Here is what we know at this point:
The situation on the border is constantly changing. The more we plan, the more effective we are in creating a better situation for the children and families. But, we have absolutely no time frame on this, and, as they say, the best laid plans…
Presidential orders are given and can be enacted immediately, or they could take weeks or months. The families could go only to federally funded centers, or they could be left to their own resources, which are almost non-existent. SWGSM could ultimately help 60 families, or none. So, planning, flexibility, and prayer are all needed. Also, to be blunt, we need the financial resources to do our work.
Over the next weeks, we hope you will be in prayer for our staff, volunteers, and all of those who are in detention and newly released. Especially pray for the healing of the children and their caretakers.

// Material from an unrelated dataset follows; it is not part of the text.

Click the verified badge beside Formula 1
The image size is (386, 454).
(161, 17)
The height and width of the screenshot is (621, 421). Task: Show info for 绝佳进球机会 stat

When the situation improves, it will not go away completely. The children and families will be HERE, and they will need to be reunited. It is unclear when and how that will happen and if the government will pay for the transportation to reunite them. They will need to rejoin each other and then travel to friends, family, and newly assigned immigrant courts across the U.S.
Typically, released immigrants are just put on the street in front of the detention center. This is how it has always been done. If they are lucky, someone calls us, and we are there to pick them up, provide food, clothes, spiritual care, housing (if needed), and put them on the bus with tickets to their new home.
We know from long experience, and from recent trends, of these regular needs:
- Communication with family
- Medical and mental health care (especially provided in fluent Spanish)
- Safe transportation, with money for food along the way
We know that our ability to provide health care, even for a few days, could be taxed by the fact that, even on a sliding scale, it is expensive and overcrowded. And, we know that the average cost of transportation to family and friends is $350 per person.
Opponents of our work and greater border concerns in general often say that immigration is a “cushy deal.” It is not. Detention is still detention, not freedom. Justice requires commitment, not cruelty. And we are still Christians, and that requires us to give beyond our comfort, and to trust and believe in God.
We will pray together and work together toward the good for all our brothers and sisters, for the children, in God’s Holy Name. ¡Bienvenidos!”
UCC will evaluate the value of the gift with the stories of those whose lives are enriched by the caring ministry of SWGSM. Legal aid provided, basic human needs met, families reunited, hope rekindled, gratitude expressed, a chance to live as God intends all people to live are the measurements of the value of this proposal.